Modeling vapor-liquid phase equilibria of methane-water and methane-carbon dioxide-water systems at 274K to 573K and 0.1 to 150 MPa using PRSV equation of state and Wong-Sandler mixing rule

Abstract Attempts were made in this study to accurately correlate mutual solubilities of the CH 4 -H 2 O and the CO 2 -CH 4 -H 2 O systems with a conventional two-phase flash method using cubic equation of state. A new set of model parameters for the CH 4 -H 2 O binary pair were presented for our previous published PRSV + WS (NRTL) model to enable flash calculation and stability analysis for the CH 4 -H 2 O and the CO 2 -CH 4 -H 2 O systems over the temperature and pressure ranges of 274–573 K and 0.1–150 MPa. The temperature corresponding to the minimum methane solubility in the aqueous phase is found around 345 K and this temperature is almost no change when pressure changes from 20 to 140 MPa for the CH 4 -H 2 O system. This observation is supported by both modeling results and experimental data.
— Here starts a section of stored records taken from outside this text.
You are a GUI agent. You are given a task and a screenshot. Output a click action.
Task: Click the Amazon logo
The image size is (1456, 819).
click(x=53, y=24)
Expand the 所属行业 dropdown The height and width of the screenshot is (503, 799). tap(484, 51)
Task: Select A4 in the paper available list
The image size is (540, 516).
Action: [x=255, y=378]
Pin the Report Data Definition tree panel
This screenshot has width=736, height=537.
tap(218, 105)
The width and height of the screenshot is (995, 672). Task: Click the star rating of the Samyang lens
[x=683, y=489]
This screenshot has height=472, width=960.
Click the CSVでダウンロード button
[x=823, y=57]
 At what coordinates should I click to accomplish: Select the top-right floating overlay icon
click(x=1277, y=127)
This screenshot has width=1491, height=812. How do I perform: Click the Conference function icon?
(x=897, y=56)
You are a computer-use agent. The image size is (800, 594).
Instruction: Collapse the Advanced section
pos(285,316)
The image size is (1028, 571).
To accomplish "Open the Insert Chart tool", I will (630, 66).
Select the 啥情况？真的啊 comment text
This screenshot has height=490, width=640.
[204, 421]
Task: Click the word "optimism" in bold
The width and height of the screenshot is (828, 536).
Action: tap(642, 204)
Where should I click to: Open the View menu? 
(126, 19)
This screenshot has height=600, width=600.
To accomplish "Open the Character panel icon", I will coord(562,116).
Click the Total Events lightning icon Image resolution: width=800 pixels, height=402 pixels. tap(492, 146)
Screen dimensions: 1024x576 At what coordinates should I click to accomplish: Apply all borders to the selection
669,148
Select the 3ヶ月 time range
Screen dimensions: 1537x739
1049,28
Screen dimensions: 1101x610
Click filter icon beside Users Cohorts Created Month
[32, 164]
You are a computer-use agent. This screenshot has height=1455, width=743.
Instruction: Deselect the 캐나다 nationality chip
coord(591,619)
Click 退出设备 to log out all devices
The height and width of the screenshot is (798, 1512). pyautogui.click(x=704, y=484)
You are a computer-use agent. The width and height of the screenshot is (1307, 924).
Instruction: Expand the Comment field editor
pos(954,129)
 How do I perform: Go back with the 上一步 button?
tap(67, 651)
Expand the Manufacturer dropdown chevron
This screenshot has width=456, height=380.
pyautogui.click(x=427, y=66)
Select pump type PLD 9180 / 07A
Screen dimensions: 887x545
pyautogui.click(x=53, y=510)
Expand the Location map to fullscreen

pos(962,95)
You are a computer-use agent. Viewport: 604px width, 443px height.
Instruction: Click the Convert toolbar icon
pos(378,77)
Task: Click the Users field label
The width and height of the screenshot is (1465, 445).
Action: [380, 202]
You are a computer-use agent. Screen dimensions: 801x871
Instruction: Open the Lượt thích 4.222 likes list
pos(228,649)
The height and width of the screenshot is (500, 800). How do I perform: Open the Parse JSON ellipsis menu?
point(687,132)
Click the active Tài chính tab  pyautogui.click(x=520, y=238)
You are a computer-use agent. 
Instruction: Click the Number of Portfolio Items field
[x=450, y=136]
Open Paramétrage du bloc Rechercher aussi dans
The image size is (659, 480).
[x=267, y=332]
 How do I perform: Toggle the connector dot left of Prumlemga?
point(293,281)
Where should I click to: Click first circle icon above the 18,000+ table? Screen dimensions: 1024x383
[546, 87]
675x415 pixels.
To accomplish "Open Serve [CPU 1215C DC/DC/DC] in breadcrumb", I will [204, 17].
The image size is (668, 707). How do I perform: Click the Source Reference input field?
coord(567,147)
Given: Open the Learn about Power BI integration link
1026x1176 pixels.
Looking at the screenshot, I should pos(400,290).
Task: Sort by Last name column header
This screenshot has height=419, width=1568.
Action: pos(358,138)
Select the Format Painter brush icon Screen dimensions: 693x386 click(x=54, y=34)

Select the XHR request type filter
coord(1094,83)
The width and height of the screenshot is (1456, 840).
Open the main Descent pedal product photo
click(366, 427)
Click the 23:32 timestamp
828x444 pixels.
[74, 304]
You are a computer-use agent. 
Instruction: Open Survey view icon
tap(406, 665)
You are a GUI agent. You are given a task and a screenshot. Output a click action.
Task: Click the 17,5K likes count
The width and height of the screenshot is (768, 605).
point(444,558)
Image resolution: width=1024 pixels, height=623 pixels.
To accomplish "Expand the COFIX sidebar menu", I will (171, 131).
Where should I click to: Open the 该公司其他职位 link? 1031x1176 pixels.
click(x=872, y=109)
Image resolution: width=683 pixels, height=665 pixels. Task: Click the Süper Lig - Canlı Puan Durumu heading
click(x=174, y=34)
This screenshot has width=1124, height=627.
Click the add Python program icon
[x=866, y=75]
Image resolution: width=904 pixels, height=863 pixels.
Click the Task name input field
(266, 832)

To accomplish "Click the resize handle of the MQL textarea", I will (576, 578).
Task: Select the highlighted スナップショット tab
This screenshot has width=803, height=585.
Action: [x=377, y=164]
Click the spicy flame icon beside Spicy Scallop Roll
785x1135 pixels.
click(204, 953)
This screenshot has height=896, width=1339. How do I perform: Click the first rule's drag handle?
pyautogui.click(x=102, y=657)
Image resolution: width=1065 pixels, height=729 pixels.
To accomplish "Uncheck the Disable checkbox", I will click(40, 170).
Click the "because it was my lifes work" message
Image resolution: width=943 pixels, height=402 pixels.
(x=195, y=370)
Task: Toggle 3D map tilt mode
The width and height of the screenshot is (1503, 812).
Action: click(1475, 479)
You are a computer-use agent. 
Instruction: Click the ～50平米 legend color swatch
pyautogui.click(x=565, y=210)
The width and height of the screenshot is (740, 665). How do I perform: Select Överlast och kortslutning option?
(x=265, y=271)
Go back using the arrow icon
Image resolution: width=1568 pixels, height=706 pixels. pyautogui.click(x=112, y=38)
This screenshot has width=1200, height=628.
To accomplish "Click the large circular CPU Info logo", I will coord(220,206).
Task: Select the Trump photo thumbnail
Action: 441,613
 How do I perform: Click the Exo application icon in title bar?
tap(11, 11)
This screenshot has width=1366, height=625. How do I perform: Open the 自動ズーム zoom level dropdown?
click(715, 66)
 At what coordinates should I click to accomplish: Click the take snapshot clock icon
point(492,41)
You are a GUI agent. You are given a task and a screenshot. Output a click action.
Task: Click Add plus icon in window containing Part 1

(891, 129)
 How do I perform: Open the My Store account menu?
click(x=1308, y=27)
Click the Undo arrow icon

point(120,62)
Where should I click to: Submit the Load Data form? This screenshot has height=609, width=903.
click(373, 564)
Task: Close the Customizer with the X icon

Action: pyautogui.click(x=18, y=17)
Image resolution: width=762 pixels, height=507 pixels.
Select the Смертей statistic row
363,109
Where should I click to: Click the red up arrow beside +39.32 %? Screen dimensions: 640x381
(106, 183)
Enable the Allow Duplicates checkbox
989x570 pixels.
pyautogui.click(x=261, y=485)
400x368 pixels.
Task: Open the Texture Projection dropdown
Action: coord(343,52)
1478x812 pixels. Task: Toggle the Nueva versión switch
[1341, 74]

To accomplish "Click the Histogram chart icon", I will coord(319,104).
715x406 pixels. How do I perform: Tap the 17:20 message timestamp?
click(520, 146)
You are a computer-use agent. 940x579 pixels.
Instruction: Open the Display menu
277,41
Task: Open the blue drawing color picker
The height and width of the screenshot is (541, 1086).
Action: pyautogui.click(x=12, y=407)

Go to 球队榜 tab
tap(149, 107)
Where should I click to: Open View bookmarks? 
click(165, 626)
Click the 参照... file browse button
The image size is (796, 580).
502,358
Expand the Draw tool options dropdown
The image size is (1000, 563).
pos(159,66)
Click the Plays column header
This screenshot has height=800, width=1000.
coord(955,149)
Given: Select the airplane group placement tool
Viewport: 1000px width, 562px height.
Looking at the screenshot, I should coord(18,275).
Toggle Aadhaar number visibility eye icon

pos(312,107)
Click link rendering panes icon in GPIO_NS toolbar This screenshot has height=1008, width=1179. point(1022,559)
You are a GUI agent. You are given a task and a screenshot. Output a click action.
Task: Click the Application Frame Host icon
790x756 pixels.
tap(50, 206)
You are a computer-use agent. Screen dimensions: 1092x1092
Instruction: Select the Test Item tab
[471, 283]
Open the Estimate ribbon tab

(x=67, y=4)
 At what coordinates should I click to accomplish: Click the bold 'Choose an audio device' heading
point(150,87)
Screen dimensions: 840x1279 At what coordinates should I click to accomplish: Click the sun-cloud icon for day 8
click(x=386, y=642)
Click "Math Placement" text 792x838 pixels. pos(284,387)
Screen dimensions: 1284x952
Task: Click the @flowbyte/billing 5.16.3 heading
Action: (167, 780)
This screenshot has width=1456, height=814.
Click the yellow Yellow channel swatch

The model performance for the CH 4 -H 2 O and CO 2 -CH 4 -H 2 O systems was validated by a large amount of experimental data available to us and two previous published models (DM2006 and SW1992). As for the CH 4 -H 2 O system, the average absolute deviation of model calculated phase composition from the experimental data is around 4% for the gas phase and 7% for the aqueous phase. The phase equilibrium of a ternary system (i.e. CO 2 -CH 4 -H 2 O) can be reasonably well predicted by use of interaction parameters per binary pair (CO 2 -CH 4 , CO 2 -H 2 O, and CH 4 -H 2 O). A web-based computational tool for the proposed model is also provided (Supplementary Information).